NooJ runs on MS-Windows, Mac OS X, LINUX and BSD Unix.

 

NooJ processes texts and corpora (i.e. sets of text files) at the Orthographical, Lexical, Morphological, Syntactic and Semantic levels.

All linguistic information (at any level) is represented by annotations that are stored in the Text Annotation Structure (TAS).

Annotations are typically inserted added to the TAS in cascade, without destroying the original text.

Annotations can describe units inside word forms (for contracted words, e.g. "cannot" and for agglutinative languages), simple forms (e.g. "table"), multiword units (e.g. "round table") as well as discontinuous expressions (e.g. "turn ... off").

NooJ offers the four types of grammars/machines of the Chomsky hierarchy:

-- NooJ contains several tools to process Finite-State machines and Regular grammars.

-- NooJ processes Context-Free Grammars and Push Down Automata. Note that in most cases, NooJ can "flatten out" sets of recursively embedded graphs, to de-recursivate Context-Free Grammars into Regular grammars.

-- NooJ processes Context-Sensitive Grammars in two steps: the first step is performed by a Push Down Automaton (or even a Finite-State Machine when the grammar is flattened out), the second step is performed by computing variables' value and testing the constraints of the Grammar (in O(n)).

-- NooJ can perform Z. Harris's transformations in cascade, giving NooJ the power of a Turing Machine. The morphological and the syntactic engines are integrated: this makes it possible to perform morphological operations on words while performing a syntactic transformation.

NooJ can process texts written in over 20 languages, including some Roman, Germanic, Slavic, Semitic and Asian languages, as well as Hungarian.
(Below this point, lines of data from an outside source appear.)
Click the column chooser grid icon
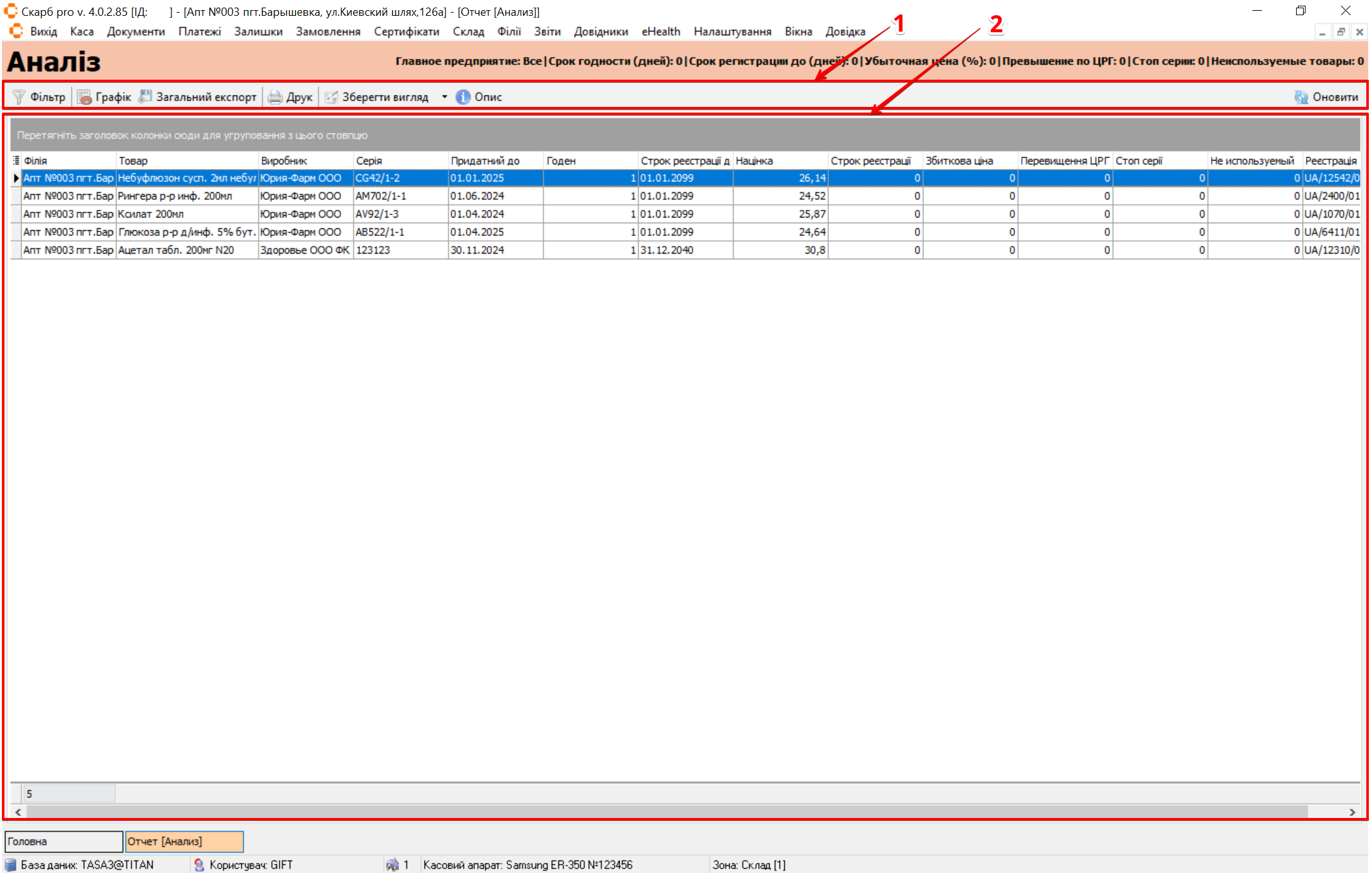Viewport: 1372px width, 873px height. pyautogui.click(x=16, y=161)
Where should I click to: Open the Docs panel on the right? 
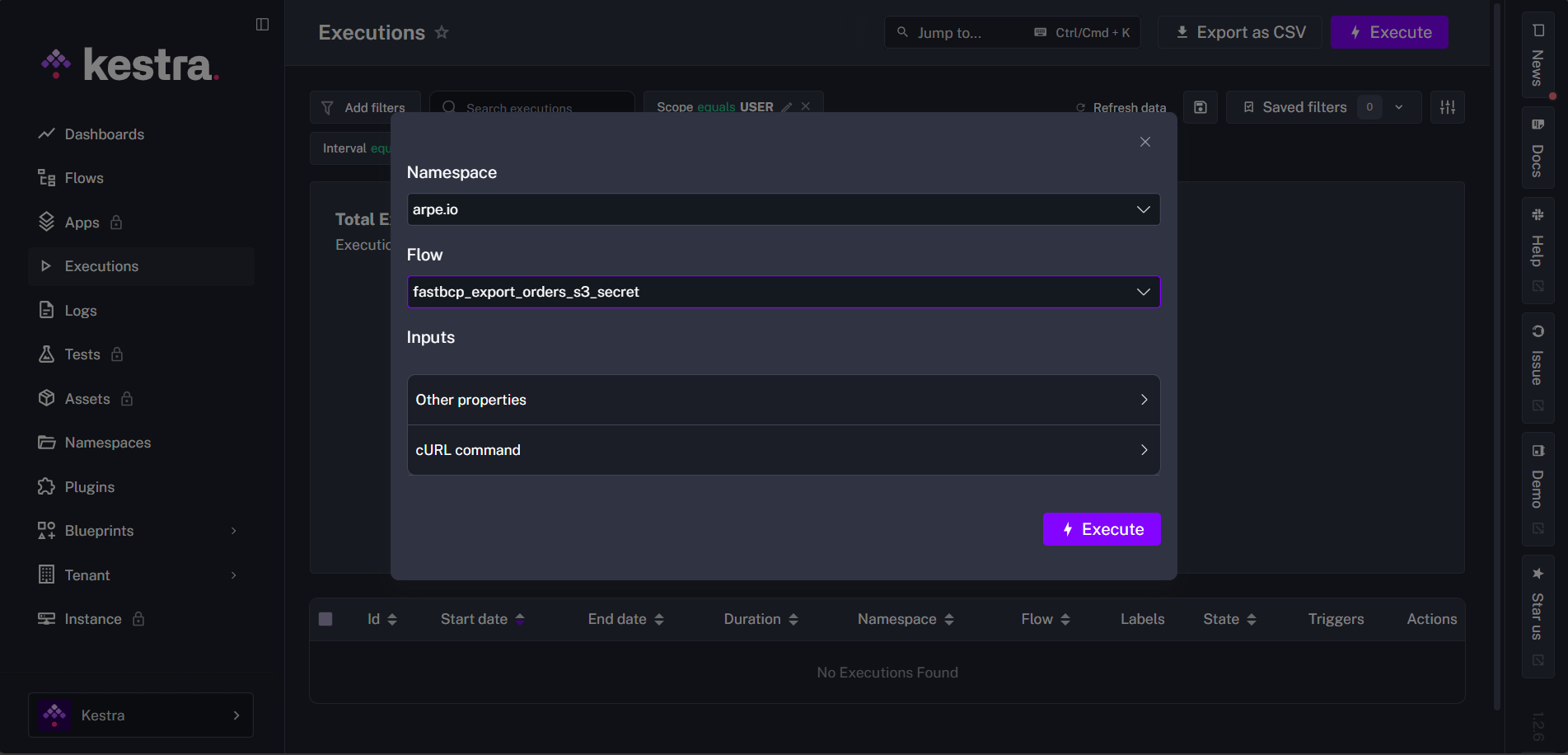(x=1538, y=148)
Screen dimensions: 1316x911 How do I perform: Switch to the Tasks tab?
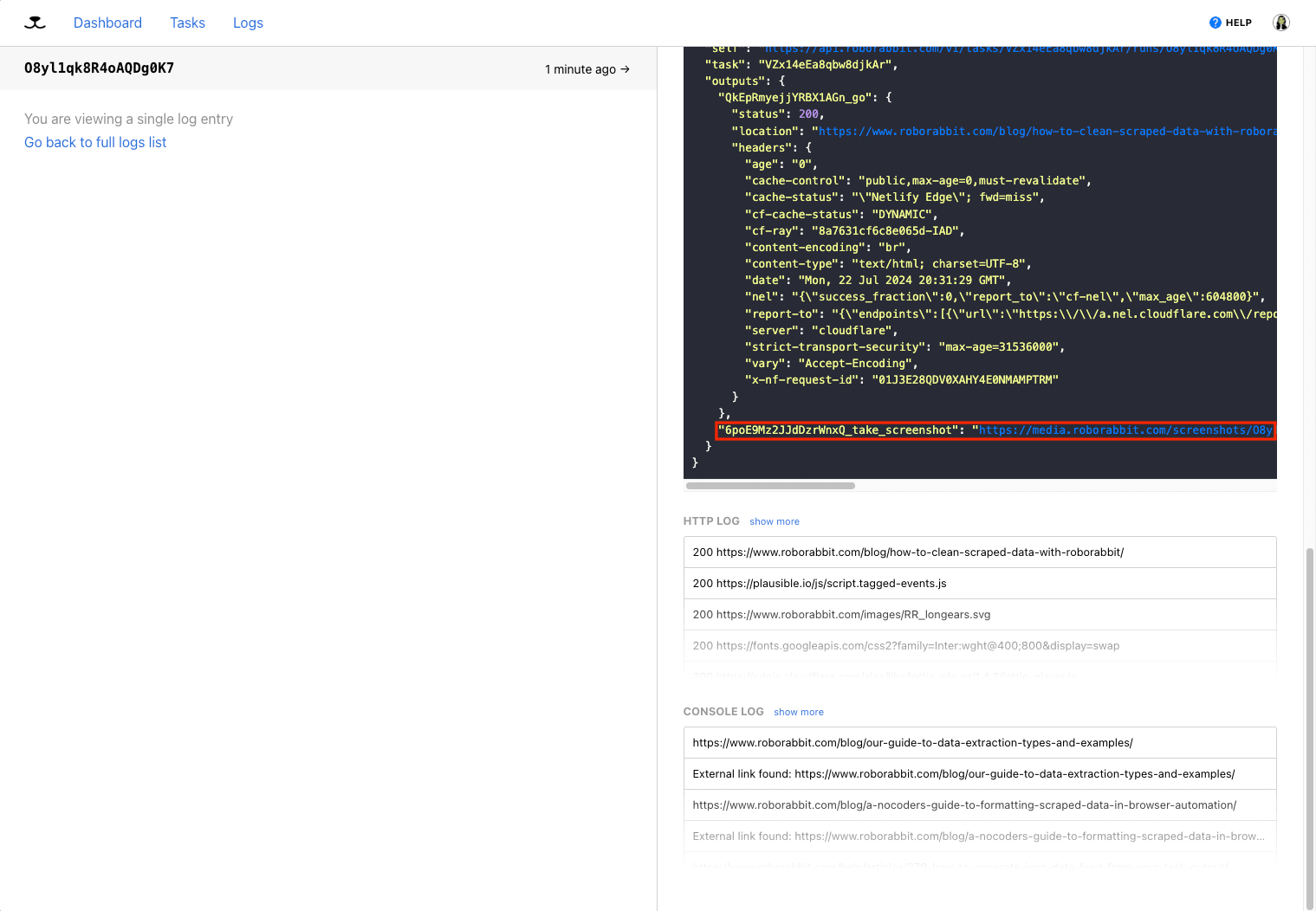tap(187, 23)
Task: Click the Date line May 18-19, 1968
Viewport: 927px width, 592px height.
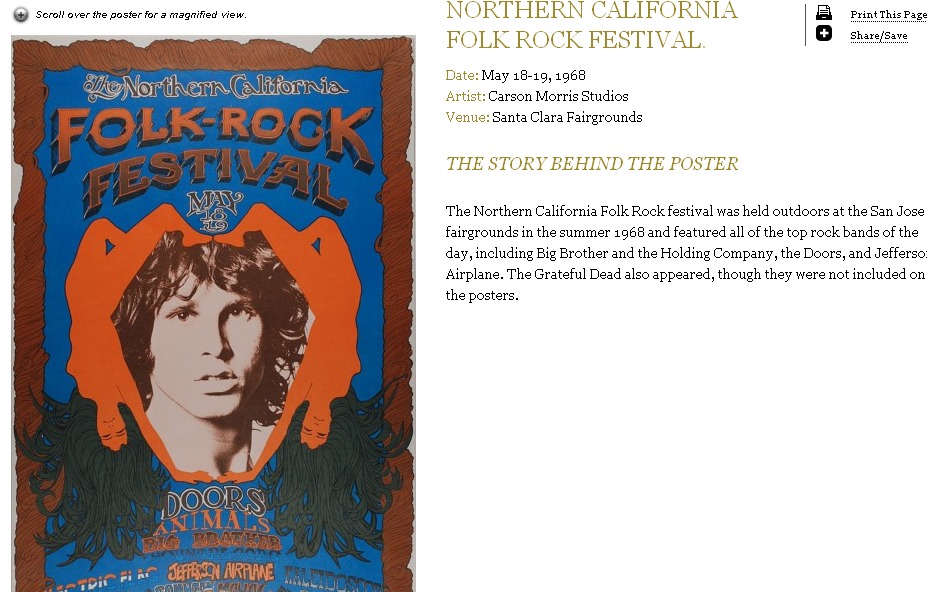Action: (x=516, y=75)
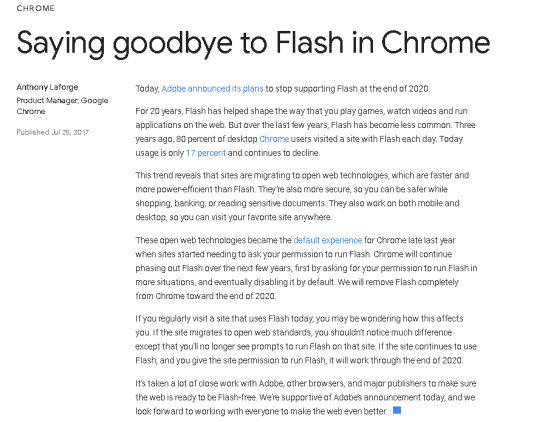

All NooJ grammars/machines are compatible, i.e. one can insert parts of a Regular Grammar in a Context-Free Grammar, in a Context-Sensitive Grammar, and use them in a loop to simulate a Turing-Machine.

NooJ dictionaries are extremely simple objects and can describe orthographical and synonymous variants, inflectional as well derivational forms.

NooJ includes tools to check, debug, adapt, maintain, and share dictionaries and grammars.